Everything's better with friends: going to the pub, hearing difficult news and taking on the massed demons of hell – you name it.

This probably says something about us as a species that while most of our favourite games are all about playing with others, it's typically spent trying to tear each other apart with fists of fury, hot lead, magical spells and anything else that might make a pretty splash of gore that has one yelling 'Damn!' and the other giggling 'LOL'.

Co-op is a different beast; one with the power to draw us together across continents and let us pool our fictional resources in the name of more social glories. If a problem shared is a problem halved, a shared victory is all the more glorious. Yet getting to that point is an uphill climb, for players, for developers and for the armies of baddies tasked with giving you value for your money.

This was literally true in the case of the earliest co-op games, as found in arcades all round the country. One of the earliest, and definitely the most famous, was Gauntlet – the top-down maze game where players took on the role of Warrior, Wizard, Valkyrie or Elf and hurled weapons at an endless stream of monsters, and personally punched anyone unlucky enough to accidentally shoot the potions and food they were supposed to be collecting. You could play Gauntlet on your own, but only if you wanted to play the most pointless game since Strip Patience.

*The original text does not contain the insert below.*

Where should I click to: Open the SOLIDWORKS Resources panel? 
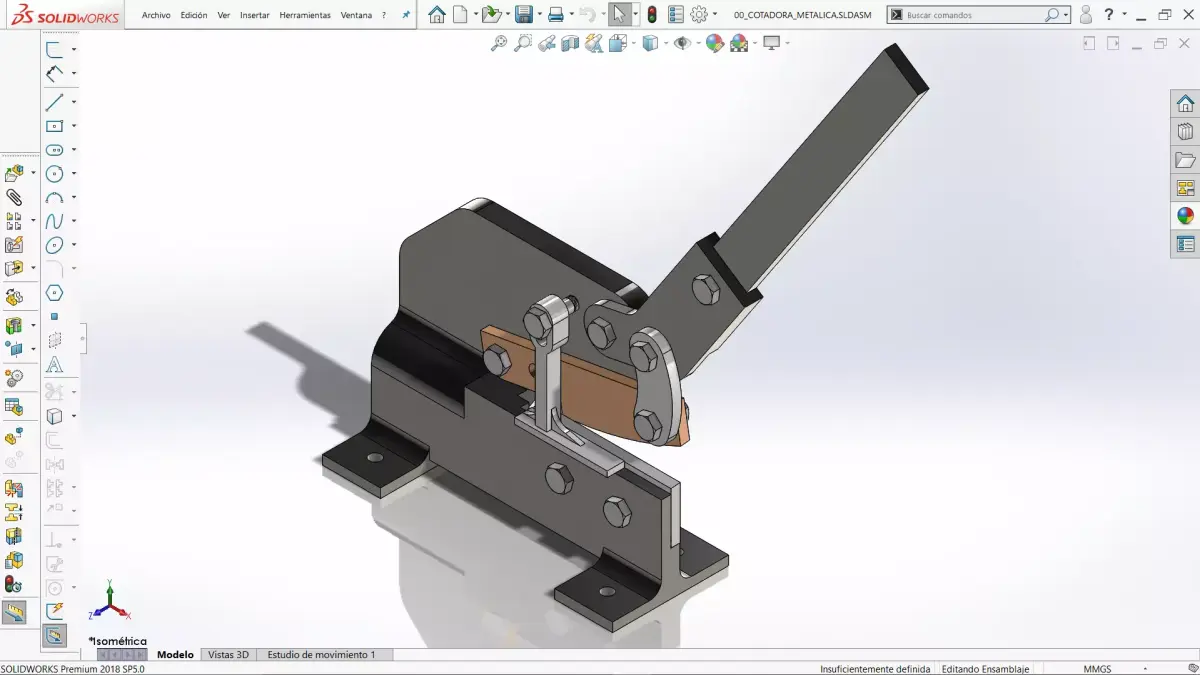click(x=1186, y=102)
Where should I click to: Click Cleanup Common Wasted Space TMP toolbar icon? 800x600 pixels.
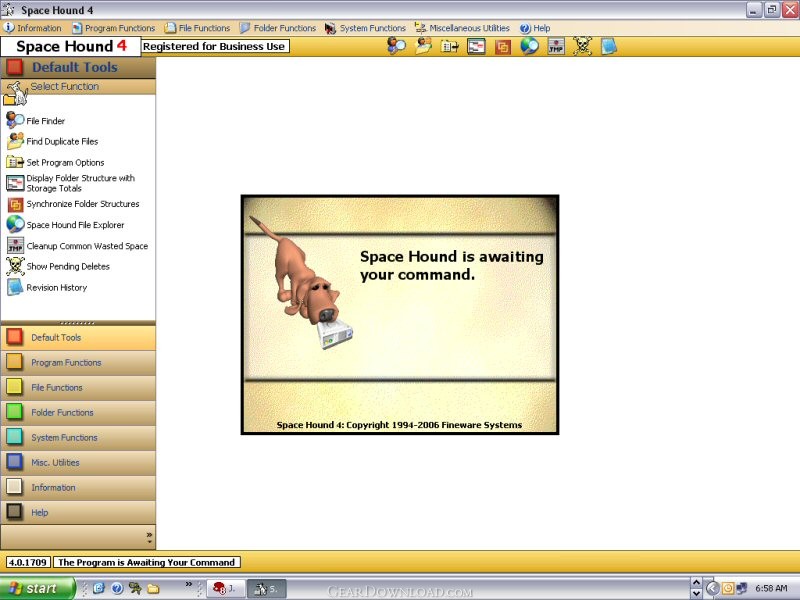556,46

Co-op bloomed in several genres, especially shooters and beat-em-up games – both of the Street Fighter mould, and the simpler Final Fight variety. Before Street Fighter 2 and its ilk turned everyone onto the joys of competitive gaming, co-op was one of the best ways for arcades to get between two and four times the money per game. That was just for starters.

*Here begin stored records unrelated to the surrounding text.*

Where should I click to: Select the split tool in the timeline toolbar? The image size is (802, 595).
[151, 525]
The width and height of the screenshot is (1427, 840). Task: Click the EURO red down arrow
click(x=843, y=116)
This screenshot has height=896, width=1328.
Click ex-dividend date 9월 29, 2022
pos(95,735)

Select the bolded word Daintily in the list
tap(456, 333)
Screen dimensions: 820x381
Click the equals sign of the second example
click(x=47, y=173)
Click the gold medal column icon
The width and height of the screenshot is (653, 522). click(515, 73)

With arcade games typically tuned to somewhere close to impossible difficulty, having a friend to spread the pain was the only way for most players to see the later levels of games like The Simpsons (a truly fine scrolling beat-em-up for its time), Contra, and Smash TV… or F***ing Smash F***ing TV, as it quickly became known among self-censoring gamers. Even on Xbox Live Arcade, the pain of that particular game still lingers.

All this was going on in the late 80s and early 90s, when the average arcade cabinet at the time was light years ahead of anything in the home computer market. If you wanted to play arcade quality games, only the Neo Geo offered anything close – but with games costing hundreds of pounds, most were content with their Nintendos, Spectrums, and those PC things that have been popular lately.

Many games made the jump from arcade to home computer, but co-op typically got lost in transition. Either the game would became single player only, or players had to take it in turns. Sequels, such as Double Dragon II, might restore it.

More often, co-op would be built into a new game from the start, letting the developers work with the system's limitations. Bubble Bobble, Battletoads, and Streets of Rage are just three examples.

Games would often let you choose whether your attacks would harm the other player or not. Gamers could usually be relied on to say 'yes' to a bit of friendly fragging.

Cooking up co-op

The great irony for co-op games is that the same technology that gives computers the ability to create them is the reason we don't get to see very many games embrace multiplayer gaming in the first place.